I vini dell’Alto Adige crescono dove il Nord è già Sud

Il clima dell’Alto Adige si sviluppa sullo spartiacque fra l’Europa centrale e meridionale. Le Alpi proteggono il territorio dalle masse fredde e molto umide provenienti dal nord, lasciando entrare da sud i venti caldi e umidi provenienti dal lago di Garda e dal Mediterraneo.
Le giornate miti e soleggiate, i terreni caldi, la giusta quantità di precipitazioni, le notti fresche e i venti vigorosi rendono i vini altoatesini fruttati e freschi.
Se alle quote medio-alte (fino a 1.000 metri) crescono vitigni impegnativi come il Pinot bianco, il Sauvignon blanc o il Pinot nero che esprimono tutta la loro raffinatezza, nei fondivalle sono i vitigni a maturazione più tardiva, come il Lagrein, il Merlot e il Cabernet, a dare il meglio di sé.

Due denominazioni, un piacere

Le due denominazioni DOC „Alto Adige“ e „Lago di Caldaro“ sono usate per distinguere i vini altoatesini in base alla loro provenienza. Per la denominazione DOC „Alto Adige“ esistono poi sei sottozone: Valle Isarco, Santa Maddalena, Terlano, Merano, Val Venosta e Colli di Bolzano.

Varietà di vini in una terra ricca di sfaccettature

Non è un caso che l’Alto Adige, baciato dal sole per 300 giorni all’anno e con un clima mite di impronta alpino-continentale, non sia solo una delle mete turistiche più amate d’Europa ma anche una terra di vini d’eccellenza.

Il far west dell’Alto Adige

La val Venosta, la più occidentale, meno piovosa e più piccola delle zone di produzione altoatesine, presenta escursioni termiche estreme fra il giorno e la notte, a tutto vantaggio di vitigni come il Pinot bianco, il Riesling o il Pinot nero.

Le roccaforti del vino

La Val d’Isarco, accarezzata da influssi climatici settentrionali, è considerata una zona privilegiata per i vini bianchi dell’Alto Adige, fra cui alcune specialità come il Kerner, il Sylvaner o il Müller Thurgau. Nella fascia meridionale dell’Alto Adige, invece, è di casa il Traminer aromatico o Gewürztraminer. Sui versanti alle quote medio-alte è il Pinot nero a dare il meglio di sé, mentre alle quote più basse prosperano i vitigni rossi a maturazione più tardiva, come il Cabernet.

Le brezze del lago

Nella zona collinare che circonda Appiano e Caldaro i vigneti sono dolcemente adagiati sui versanti, arrivando fino alle rive del Lago di Caldaro. Il vento caldo che soffia nel pomeriggio - l’Ora del Lago di Garda - si percepisce nelle note inconfondibili che qui sprigionano la Schiava, il Pinot nero, lo Chardonnay e il Sauvignon.
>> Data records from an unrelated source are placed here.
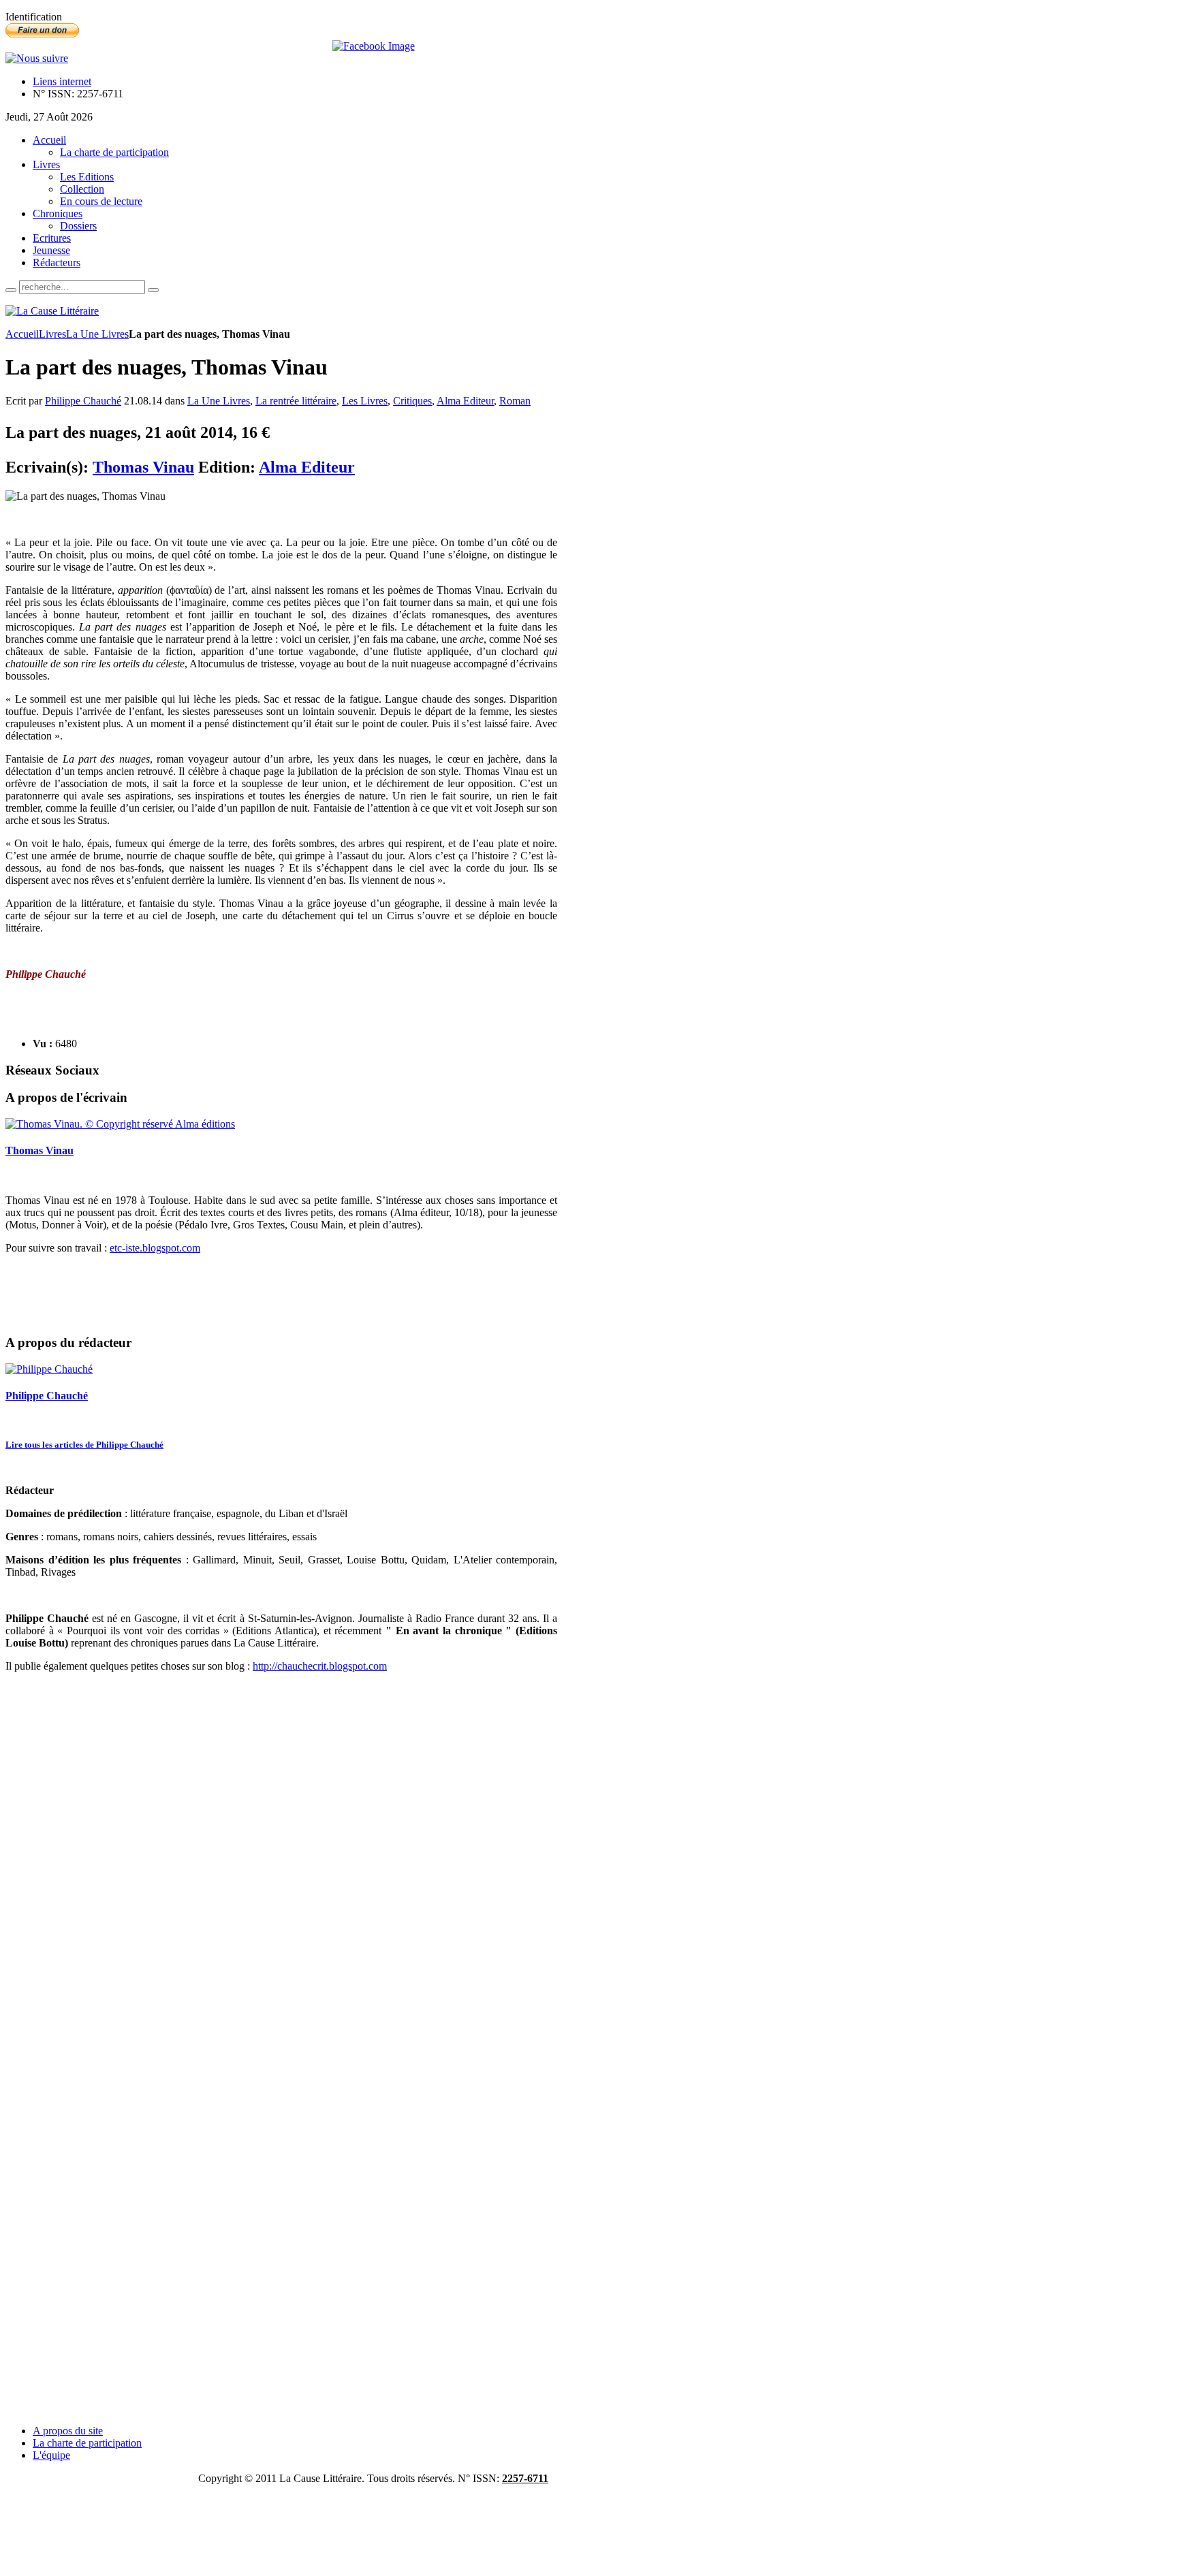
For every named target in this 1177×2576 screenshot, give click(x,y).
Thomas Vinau (143, 467)
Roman (515, 401)
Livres (52, 334)
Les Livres (365, 401)
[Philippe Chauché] (49, 1369)
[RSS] (36, 58)
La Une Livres (97, 334)
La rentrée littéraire (295, 401)
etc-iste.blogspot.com (155, 1248)
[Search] (10, 290)
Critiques (412, 401)
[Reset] (153, 290)
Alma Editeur (465, 401)
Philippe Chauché (83, 401)
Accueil (22, 334)
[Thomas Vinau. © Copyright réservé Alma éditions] (120, 1124)
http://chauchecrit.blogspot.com (320, 1666)
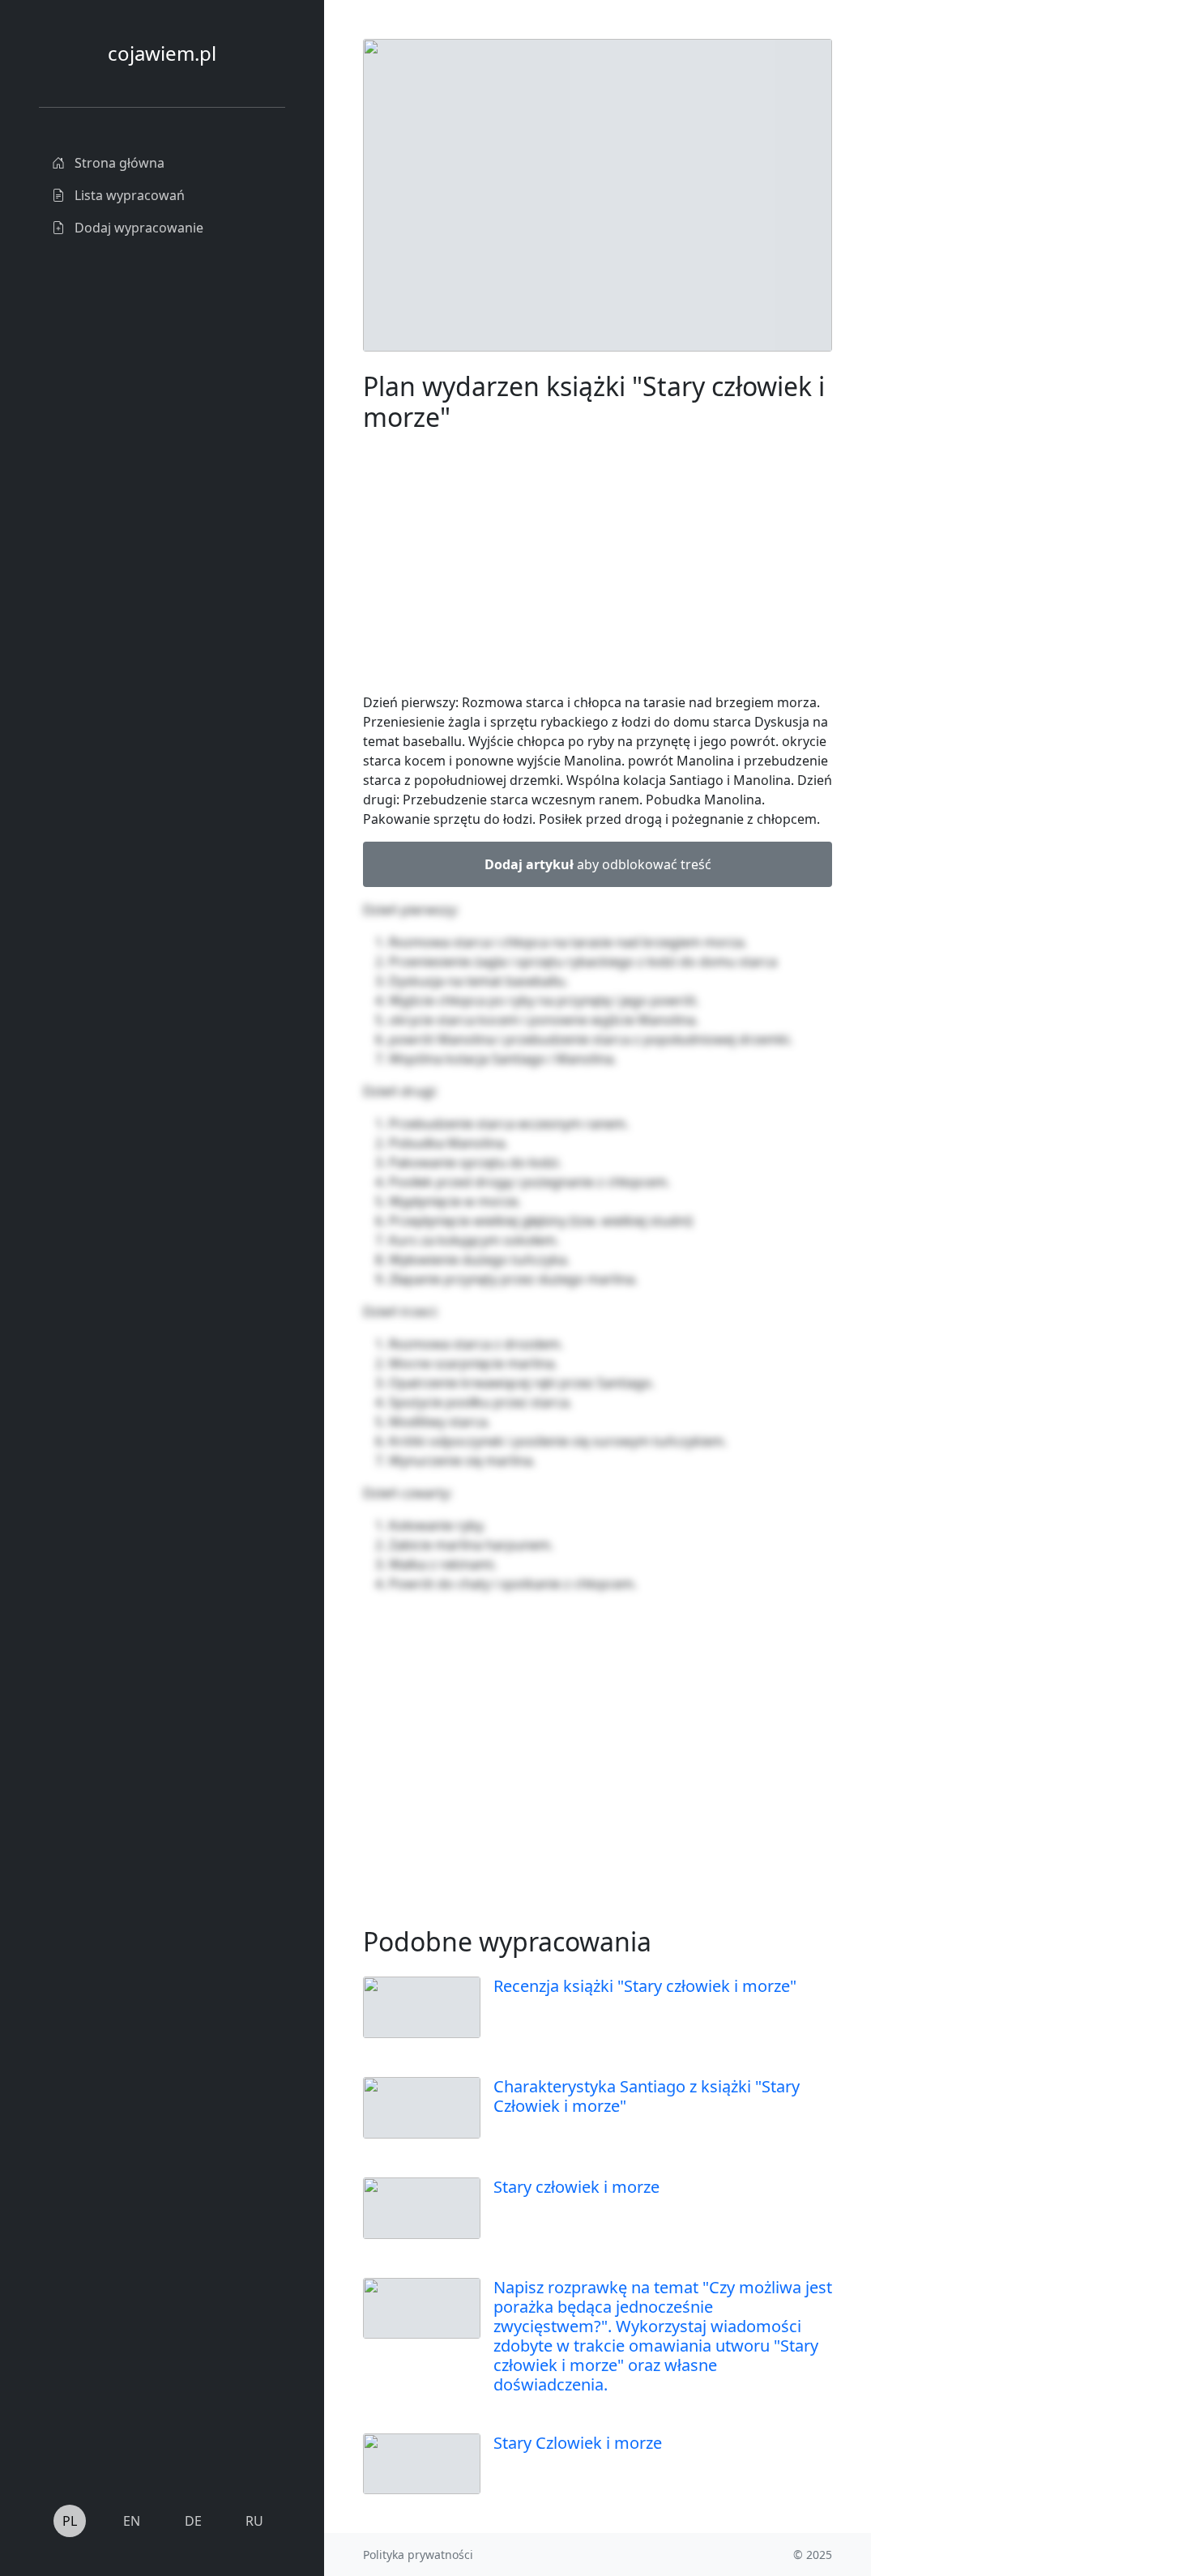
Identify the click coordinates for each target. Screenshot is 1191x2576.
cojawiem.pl (162, 53)
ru (254, 2521)
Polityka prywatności (418, 2554)
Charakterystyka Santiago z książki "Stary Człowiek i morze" (646, 2096)
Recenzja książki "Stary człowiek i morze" (644, 1986)
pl (69, 2521)
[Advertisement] (992, 282)
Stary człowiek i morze (576, 2187)
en (131, 2521)
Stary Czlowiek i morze (577, 2443)
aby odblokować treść (598, 864)
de (193, 2521)
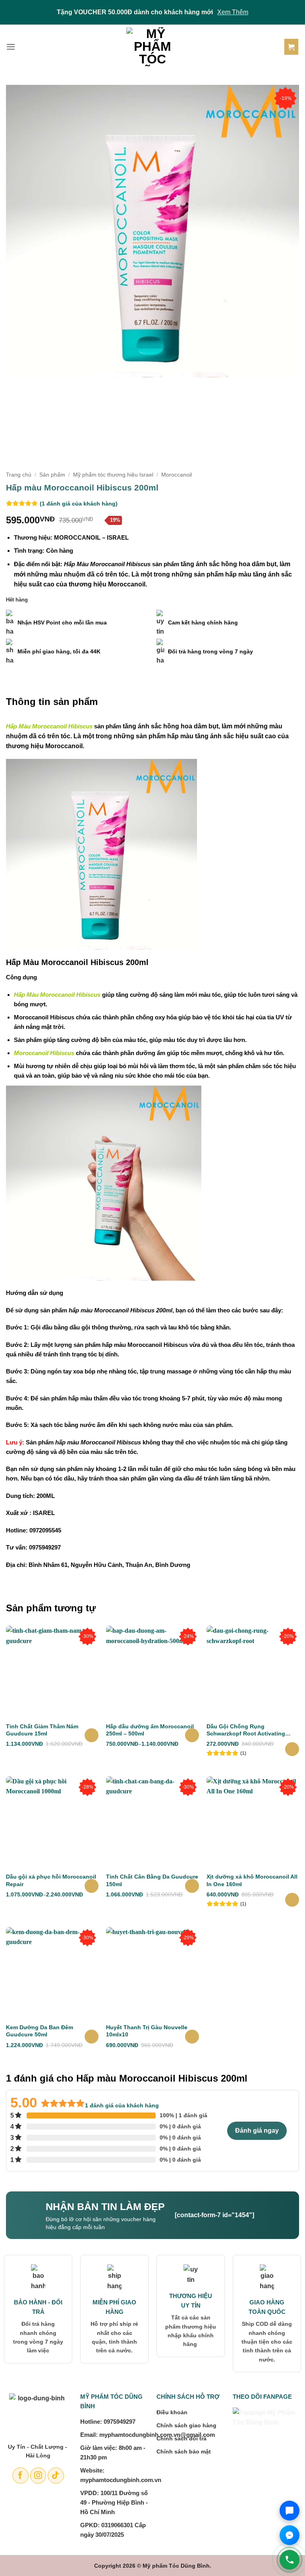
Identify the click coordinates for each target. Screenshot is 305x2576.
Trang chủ (18, 475)
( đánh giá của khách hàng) (79, 503)
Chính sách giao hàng (186, 2425)
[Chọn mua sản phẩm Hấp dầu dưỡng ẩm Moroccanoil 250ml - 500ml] (192, 1735)
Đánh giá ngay (257, 2130)
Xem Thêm (232, 12)
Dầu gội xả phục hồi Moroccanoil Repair (51, 1880)
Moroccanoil (176, 475)
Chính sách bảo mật (183, 2451)
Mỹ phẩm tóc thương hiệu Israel (113, 475)
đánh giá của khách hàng (122, 2105)
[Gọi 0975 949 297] (289, 2560)
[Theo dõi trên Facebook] (20, 2475)
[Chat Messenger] (289, 2535)
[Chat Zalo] (289, 2510)
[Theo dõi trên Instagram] (38, 2475)
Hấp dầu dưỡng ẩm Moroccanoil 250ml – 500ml (150, 1730)
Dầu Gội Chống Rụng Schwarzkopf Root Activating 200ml (246, 1730)
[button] (10, 46)
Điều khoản (171, 2412)
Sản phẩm (52, 475)
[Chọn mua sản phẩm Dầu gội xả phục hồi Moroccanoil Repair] (91, 1886)
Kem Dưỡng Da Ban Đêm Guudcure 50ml (39, 2031)
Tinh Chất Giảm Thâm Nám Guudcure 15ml (42, 1730)
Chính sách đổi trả (181, 2438)
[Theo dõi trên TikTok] (56, 2475)
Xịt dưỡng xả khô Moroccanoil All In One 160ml (252, 1880)
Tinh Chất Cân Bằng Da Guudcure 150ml (152, 1880)
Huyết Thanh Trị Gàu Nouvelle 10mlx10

Viticoltura in ambiente urbano

Il clima mite che avvolge Merano esalta alla perfezione alcuni vitigni di punta come la Schiava, il Pinot nero, il Pinot bianco e il Sauvignon, mentre nella conca di Bolzano maturano i cru più robusti e corposi del vitigno Lagrein.

Il clima dell’Alto Adige in cifre

Molto sole e la giusta quantità di precipitazioni: qui prospera la diversità.

Un’eredità dalla notte dei tempi

In Alto Adige, la composizione minerale del suolo cambia moltissimo da una zona all’altra, e questa peculiarità geologica lascia un’impronta inconfondibile nel carattere dei vini altoatesini.